Saturday, January 27, 2007

More on the Philosophy Department

Undergraduate philosophy papers aren't supposed to be particularly politically correct. Graders don't mark you down if you use words like 'mankind,' in my experience. They are more concerned with the way your argument plays out, whether the premises are correct and the conclusion follows from the premises, whether its valid, etc. However, you have to be very careful when writing a philosophical paper on identity and use number-neutral, rather than gender-neutral, language. For example: instead of saying 'the identity of this one is the same as that one,' you say: 'f is g, and f's being g consists in...and is indicated by...' Etc. You also can't use words like 'soul' or 'person,' until you've established what identity is and how it relates to the soul. So. Yes. I was told to use number-neutral language, rather than gender-neutral language. Heeeh!

Also, remember what I said about people being honest in the philosophy department? In a class that has to do with epistemology, Berkeley was brought up along with his notion that God perceives everything and so, when one leaves the room, the things perceived remain in being. A student raised his hand and asked "In this atheistic...or agnostic era, do eminent philosophers still...believe in God?" The answer the professor gave ran along the lines of "Yes, but I think there is pressure on theistic philosophers to hide their beliefs. If you read them, you get the idea that God plays a very small part - but actually, He's [Notice the 'He'] really big in the background."

Another student raised her hand. "Do you think they (theistic philosophers) are trying to hide their arguments because they realize they are seriously flawed?"

The professor responded emphatically: "No. Actually, their arguments are quite compelling. I've sat down in bars with some of these creationists and chatted late into the night - these are highly intelligent people and they know what they're doing...I've gone to conferences at Notre Dame thinking I would hear one thing, and heard something completely different.
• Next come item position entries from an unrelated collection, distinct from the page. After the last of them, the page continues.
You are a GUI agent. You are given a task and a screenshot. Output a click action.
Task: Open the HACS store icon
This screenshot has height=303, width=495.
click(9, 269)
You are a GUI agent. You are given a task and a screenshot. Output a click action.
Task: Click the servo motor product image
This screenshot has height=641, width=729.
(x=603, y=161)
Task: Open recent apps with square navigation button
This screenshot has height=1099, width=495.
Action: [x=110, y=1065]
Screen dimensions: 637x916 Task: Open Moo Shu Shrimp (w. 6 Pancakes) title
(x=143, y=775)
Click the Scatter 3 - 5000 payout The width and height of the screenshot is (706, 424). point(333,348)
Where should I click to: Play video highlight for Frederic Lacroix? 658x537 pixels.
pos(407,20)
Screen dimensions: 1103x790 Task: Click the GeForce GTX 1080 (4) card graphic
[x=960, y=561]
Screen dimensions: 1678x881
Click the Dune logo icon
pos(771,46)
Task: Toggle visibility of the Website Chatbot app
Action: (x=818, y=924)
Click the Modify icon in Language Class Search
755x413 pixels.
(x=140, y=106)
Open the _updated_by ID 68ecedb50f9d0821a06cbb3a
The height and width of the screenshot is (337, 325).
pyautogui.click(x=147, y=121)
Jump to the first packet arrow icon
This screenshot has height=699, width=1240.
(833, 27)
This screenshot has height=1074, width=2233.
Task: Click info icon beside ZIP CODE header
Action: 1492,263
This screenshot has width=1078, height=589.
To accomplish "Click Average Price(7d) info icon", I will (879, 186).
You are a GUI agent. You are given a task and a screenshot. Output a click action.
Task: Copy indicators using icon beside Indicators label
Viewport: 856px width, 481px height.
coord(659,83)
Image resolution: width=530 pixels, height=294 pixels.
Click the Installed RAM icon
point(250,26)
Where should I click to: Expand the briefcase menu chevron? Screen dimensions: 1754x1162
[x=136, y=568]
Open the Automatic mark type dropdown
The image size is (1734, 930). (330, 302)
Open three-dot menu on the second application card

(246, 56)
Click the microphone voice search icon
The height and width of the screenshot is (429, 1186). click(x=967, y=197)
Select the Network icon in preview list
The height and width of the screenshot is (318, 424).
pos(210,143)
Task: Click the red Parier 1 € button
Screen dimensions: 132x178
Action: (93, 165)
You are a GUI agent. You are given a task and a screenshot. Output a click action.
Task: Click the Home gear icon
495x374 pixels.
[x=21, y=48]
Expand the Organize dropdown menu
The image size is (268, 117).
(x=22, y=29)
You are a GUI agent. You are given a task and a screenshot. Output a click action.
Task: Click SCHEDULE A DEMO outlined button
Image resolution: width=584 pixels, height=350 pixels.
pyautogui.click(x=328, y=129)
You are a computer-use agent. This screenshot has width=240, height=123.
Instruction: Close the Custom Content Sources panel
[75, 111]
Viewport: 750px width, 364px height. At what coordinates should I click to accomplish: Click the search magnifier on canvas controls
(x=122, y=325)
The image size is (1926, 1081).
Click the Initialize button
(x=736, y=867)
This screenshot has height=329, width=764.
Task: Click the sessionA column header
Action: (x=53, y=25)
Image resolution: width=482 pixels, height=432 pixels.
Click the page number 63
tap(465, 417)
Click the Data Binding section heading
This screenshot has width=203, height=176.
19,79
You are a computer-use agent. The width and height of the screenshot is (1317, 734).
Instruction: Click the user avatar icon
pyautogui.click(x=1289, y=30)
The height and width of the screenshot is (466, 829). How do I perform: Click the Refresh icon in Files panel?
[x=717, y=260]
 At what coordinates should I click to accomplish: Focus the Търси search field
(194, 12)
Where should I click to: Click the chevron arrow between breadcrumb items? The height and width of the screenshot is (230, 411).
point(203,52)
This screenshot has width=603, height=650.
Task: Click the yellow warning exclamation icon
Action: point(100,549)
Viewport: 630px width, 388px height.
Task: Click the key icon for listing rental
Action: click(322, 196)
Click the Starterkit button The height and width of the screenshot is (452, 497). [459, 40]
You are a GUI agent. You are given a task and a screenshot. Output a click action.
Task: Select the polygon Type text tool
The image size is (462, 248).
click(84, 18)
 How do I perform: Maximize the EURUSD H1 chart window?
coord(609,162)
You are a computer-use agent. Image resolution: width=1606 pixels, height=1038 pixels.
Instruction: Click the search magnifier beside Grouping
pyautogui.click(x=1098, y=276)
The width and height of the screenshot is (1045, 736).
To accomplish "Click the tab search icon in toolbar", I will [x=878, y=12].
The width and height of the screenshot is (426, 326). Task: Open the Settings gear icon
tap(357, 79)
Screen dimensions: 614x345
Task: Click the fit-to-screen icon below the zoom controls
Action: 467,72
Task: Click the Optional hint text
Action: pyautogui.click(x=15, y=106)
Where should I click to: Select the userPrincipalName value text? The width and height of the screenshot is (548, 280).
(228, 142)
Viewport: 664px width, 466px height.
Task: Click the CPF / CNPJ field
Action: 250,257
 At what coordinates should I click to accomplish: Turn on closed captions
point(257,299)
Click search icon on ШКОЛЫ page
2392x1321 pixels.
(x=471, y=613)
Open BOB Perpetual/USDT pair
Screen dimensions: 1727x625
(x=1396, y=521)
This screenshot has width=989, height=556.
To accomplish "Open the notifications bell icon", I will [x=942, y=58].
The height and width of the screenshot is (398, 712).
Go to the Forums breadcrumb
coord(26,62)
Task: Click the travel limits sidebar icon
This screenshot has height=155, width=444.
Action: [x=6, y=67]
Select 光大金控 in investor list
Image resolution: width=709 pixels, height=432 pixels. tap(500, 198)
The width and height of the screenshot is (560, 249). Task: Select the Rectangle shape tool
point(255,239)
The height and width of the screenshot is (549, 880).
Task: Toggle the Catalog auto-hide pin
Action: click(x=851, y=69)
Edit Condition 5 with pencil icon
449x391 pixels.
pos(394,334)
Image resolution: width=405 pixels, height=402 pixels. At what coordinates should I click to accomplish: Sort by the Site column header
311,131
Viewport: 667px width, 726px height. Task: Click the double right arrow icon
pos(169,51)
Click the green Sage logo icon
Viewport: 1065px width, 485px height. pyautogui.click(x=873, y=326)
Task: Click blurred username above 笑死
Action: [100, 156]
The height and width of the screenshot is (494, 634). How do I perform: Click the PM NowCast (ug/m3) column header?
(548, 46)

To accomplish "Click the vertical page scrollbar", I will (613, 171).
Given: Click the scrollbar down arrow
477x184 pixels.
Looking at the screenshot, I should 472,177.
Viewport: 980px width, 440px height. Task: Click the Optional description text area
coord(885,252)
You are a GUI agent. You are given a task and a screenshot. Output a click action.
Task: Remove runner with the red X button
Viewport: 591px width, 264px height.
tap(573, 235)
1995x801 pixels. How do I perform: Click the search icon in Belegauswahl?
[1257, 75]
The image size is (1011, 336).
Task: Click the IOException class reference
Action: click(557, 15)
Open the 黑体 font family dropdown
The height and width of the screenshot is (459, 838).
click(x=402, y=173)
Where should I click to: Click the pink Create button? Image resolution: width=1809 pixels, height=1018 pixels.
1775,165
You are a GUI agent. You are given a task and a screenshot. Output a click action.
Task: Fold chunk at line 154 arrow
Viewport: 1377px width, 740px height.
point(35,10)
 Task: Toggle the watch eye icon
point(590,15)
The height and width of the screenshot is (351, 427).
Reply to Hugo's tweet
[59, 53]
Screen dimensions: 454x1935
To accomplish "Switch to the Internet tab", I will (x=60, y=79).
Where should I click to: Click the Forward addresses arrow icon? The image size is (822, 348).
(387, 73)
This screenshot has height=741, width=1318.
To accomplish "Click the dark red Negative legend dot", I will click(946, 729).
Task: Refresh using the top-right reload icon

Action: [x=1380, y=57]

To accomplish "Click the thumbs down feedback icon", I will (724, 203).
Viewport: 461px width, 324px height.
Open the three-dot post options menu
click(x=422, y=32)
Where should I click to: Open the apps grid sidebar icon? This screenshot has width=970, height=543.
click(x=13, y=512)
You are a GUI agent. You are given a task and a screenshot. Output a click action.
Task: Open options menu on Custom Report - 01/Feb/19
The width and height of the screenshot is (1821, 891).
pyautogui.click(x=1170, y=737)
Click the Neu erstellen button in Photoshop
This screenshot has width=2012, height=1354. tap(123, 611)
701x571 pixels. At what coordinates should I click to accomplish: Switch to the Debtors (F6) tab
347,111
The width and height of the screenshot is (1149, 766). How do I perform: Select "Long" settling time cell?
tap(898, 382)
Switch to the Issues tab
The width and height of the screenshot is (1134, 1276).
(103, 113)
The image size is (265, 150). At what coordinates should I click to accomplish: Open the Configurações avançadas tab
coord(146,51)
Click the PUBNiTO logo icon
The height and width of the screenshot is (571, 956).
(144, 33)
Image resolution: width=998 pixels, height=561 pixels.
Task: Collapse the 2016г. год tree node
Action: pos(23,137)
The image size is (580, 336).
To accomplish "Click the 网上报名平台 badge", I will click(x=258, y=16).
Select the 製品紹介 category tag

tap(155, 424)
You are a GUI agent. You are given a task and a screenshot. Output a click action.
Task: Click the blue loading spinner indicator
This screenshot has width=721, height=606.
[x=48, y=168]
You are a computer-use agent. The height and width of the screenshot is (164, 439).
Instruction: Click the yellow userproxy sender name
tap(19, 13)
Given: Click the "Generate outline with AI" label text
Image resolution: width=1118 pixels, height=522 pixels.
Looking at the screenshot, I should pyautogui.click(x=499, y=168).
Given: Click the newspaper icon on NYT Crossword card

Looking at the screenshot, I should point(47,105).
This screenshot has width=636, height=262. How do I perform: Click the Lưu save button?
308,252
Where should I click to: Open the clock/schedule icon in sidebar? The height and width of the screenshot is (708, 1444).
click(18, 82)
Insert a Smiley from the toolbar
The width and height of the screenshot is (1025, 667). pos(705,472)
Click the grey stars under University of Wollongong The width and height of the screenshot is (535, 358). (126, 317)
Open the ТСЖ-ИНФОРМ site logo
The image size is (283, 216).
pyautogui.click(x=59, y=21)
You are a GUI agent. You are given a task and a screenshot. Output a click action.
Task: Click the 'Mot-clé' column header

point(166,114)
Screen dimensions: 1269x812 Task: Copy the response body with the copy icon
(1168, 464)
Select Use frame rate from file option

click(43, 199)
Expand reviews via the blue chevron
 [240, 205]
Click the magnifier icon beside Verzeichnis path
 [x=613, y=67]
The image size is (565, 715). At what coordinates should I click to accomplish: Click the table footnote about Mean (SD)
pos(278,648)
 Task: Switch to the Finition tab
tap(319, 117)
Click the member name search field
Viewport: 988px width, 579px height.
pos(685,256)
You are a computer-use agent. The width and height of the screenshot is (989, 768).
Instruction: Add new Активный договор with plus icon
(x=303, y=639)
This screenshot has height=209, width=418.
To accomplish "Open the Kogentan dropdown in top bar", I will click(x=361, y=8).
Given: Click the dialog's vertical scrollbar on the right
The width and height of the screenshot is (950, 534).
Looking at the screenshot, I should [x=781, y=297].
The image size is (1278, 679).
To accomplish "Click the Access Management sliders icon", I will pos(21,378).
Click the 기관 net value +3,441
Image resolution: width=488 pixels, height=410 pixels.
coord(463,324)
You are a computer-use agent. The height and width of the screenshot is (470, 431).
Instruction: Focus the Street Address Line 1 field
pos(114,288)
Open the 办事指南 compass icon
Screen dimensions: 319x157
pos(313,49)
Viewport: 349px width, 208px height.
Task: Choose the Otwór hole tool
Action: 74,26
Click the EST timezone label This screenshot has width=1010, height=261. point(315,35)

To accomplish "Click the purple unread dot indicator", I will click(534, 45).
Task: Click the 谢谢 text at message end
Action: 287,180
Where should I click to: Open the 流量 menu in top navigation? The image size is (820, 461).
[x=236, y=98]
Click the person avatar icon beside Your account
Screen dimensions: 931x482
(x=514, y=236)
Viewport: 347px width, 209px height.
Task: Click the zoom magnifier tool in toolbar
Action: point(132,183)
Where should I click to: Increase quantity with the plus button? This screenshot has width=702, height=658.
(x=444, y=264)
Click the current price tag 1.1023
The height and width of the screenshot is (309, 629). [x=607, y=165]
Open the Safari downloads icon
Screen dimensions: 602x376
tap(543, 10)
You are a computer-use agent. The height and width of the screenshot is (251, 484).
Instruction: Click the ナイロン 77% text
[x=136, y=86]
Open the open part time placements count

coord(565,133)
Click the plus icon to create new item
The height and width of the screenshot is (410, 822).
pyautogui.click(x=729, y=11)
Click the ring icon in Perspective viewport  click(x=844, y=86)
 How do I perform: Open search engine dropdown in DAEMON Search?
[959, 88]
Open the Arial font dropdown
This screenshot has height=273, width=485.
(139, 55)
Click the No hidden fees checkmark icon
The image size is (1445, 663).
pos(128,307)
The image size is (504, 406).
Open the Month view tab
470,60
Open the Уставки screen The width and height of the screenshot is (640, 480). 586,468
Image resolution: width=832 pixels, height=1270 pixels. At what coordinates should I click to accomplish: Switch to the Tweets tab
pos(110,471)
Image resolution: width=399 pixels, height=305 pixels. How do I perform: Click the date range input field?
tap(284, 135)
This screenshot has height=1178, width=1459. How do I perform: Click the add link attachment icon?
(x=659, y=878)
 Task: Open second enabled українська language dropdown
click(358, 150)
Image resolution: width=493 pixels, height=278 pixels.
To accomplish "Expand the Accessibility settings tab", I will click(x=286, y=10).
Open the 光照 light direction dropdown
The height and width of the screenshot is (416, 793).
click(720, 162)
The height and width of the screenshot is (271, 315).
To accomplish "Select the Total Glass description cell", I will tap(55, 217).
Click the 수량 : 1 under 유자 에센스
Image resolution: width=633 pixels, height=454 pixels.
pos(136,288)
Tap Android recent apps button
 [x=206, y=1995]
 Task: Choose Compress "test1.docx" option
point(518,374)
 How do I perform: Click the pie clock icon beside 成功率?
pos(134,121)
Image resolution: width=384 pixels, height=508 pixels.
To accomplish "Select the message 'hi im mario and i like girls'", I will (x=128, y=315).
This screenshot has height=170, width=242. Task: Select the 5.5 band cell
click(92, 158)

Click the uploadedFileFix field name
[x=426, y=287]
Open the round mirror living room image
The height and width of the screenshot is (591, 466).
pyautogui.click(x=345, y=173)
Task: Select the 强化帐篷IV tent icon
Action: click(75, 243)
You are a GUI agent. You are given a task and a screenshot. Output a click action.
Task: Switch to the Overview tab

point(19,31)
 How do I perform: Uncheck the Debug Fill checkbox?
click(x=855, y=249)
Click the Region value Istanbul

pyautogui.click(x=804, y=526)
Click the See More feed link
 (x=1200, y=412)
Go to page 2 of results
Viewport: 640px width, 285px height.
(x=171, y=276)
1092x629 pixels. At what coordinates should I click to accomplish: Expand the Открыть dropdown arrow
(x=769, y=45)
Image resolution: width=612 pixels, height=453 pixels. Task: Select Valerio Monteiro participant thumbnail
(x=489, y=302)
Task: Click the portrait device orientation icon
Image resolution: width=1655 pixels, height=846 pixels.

Sometimes I wish I didn't know so much about God...There is just pressure on them to not mention God, and I think that's a bad thing. It would be a lot more productive if we were actually honest and said what we meant. But don't worry - we'll come back to God later in the class. God will come back."

...I like this professor.

Wednesday, January 24, 2007

Don't Give Up on the Jesuits

So you've heard about the antics of the Jesuits and their neo-modernism over and over again - and you may have all but given up on their order (I'm referring more to the comments-section in this link), considering the few orthodox ones to be a dying breed.

Don't be so sure.

On this feast of the Annunciation of Our Lord, we, the leadership of the Jesuits in the United States, fervently renew our opposition to abortion and our support for the unborn.

When early Christians began to reflect on their faith in Jesus of Nazareth as Christ and Lord, they concluded that abortion was a grave sin. To believe in the mystery of the Incarnation, in God’s wondrous decision to become human and take on the life of our natural existence of conception, birth, maturation, and death, commits one to affirm the dignity and sacredness of human life from conception to death.

This is a sign of hope. Or a hopeful sign. I've also met several Jesuit seminarians, and they have impressed me as being solid young men, faithful to the Church and our Holy Father.